◆ Problem to work on
Return only the number of lines in the data below where the word "Expand" appears.
.....
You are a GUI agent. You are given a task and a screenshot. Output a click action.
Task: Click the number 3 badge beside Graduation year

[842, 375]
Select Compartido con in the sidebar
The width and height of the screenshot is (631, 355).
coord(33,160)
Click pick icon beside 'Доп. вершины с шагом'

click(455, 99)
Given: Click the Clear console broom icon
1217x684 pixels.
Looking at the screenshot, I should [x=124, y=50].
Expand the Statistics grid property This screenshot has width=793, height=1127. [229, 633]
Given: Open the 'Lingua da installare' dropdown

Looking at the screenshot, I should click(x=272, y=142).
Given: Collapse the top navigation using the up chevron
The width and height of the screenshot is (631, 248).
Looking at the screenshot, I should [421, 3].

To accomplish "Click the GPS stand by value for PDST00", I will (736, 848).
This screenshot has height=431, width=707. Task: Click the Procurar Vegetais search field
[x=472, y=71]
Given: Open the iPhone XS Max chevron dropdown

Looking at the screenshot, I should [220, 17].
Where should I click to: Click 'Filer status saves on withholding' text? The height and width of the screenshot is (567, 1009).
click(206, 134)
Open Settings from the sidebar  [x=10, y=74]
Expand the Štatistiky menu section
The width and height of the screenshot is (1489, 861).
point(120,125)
.....
◆ Solution
2